### The input
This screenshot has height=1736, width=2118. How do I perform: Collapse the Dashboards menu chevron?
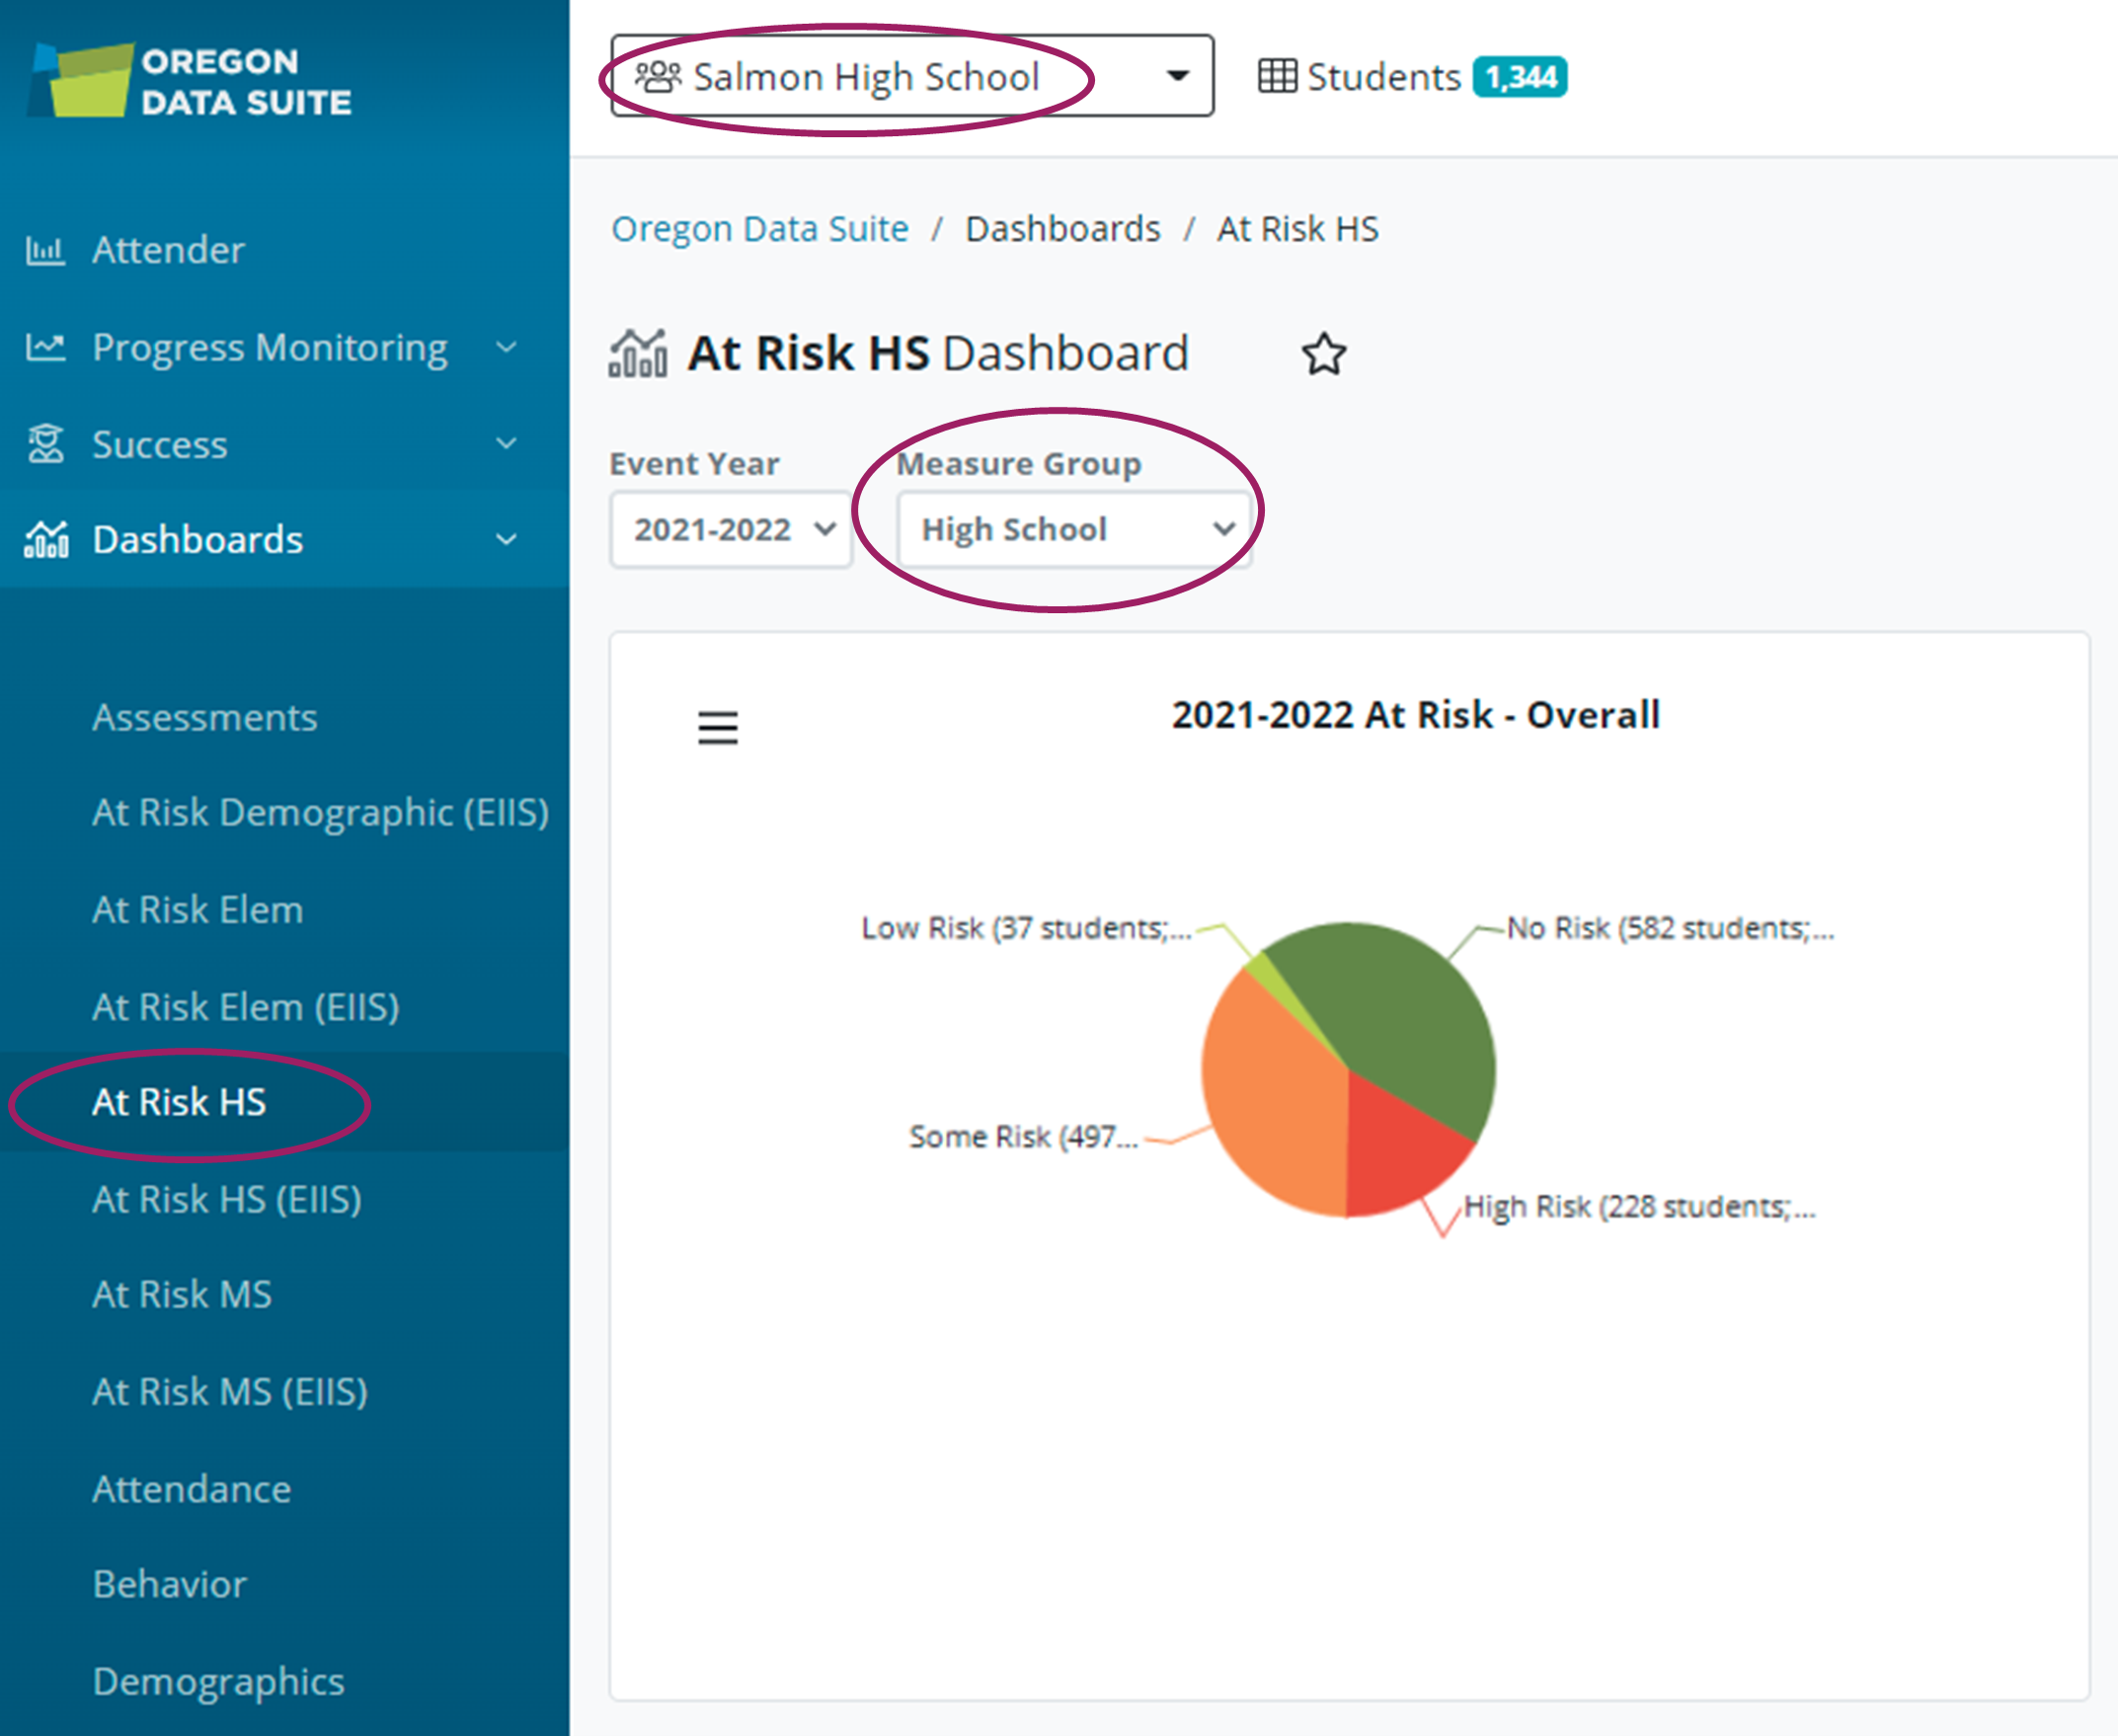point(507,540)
* * *
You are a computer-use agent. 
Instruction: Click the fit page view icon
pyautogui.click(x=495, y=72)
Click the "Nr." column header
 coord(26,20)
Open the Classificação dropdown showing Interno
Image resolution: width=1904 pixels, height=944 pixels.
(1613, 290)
--
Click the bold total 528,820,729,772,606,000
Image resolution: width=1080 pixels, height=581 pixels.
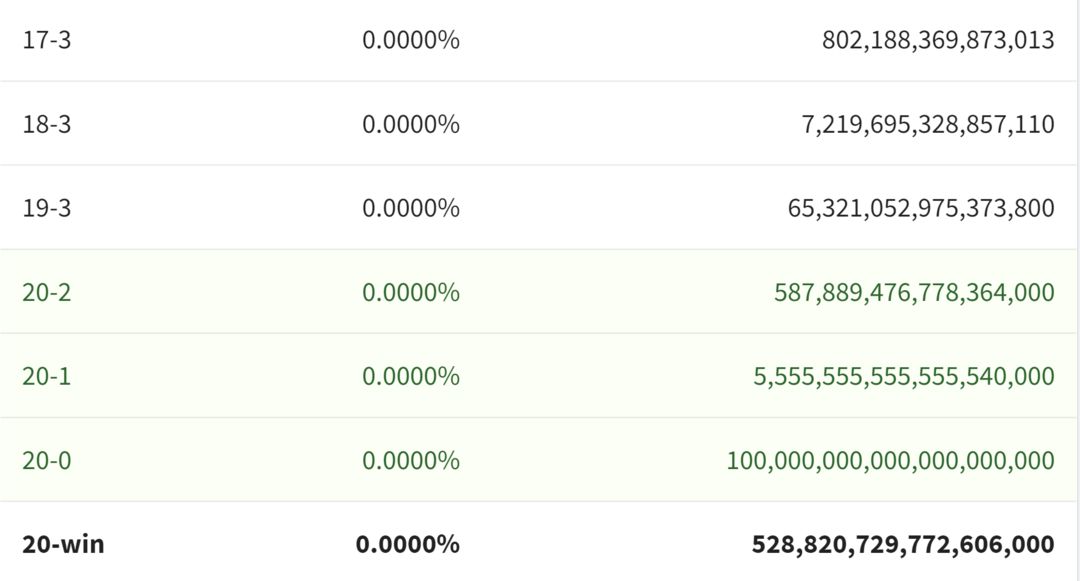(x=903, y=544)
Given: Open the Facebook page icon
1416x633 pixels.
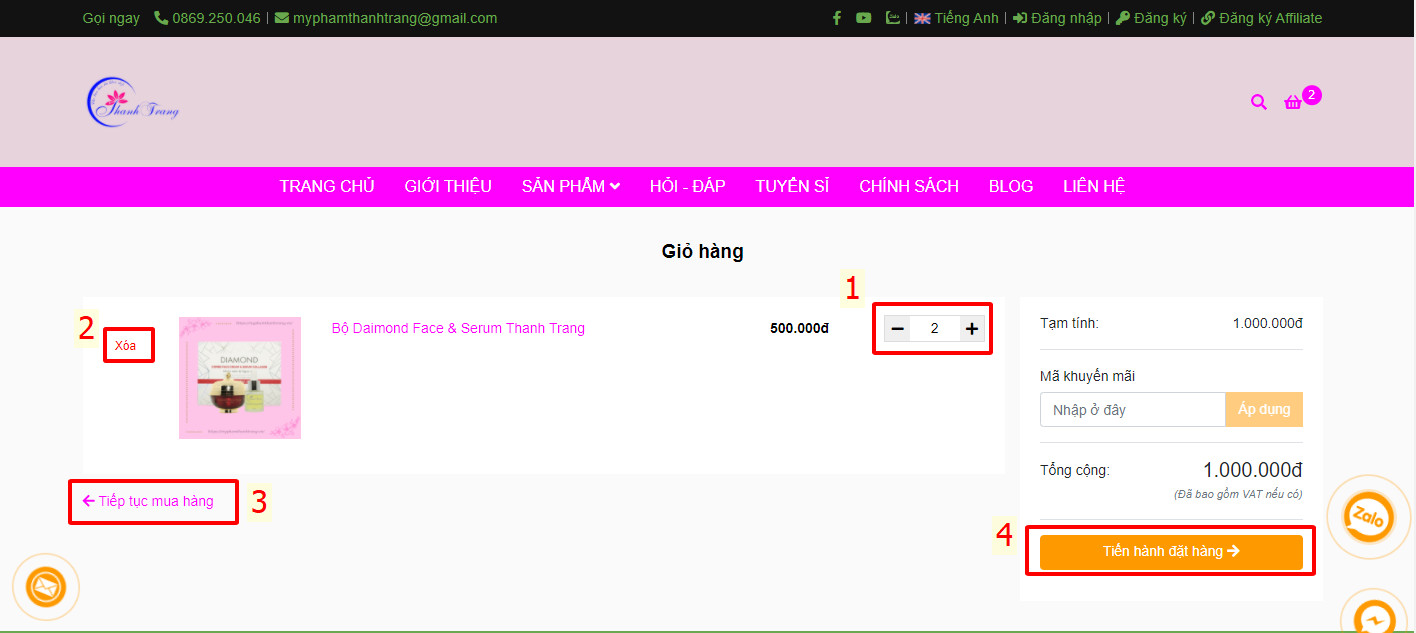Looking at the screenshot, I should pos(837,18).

### Problem statement
Output the part of the material that opens with the line containing "This screenshot has" and closes with the line containing "point(507,540)", including both of those lines, without changing anything and without the pictures.

### Task answer
This screenshot has height=1736, width=2118. How do I perform: Collapse the Dashboards menu chevron?
point(507,540)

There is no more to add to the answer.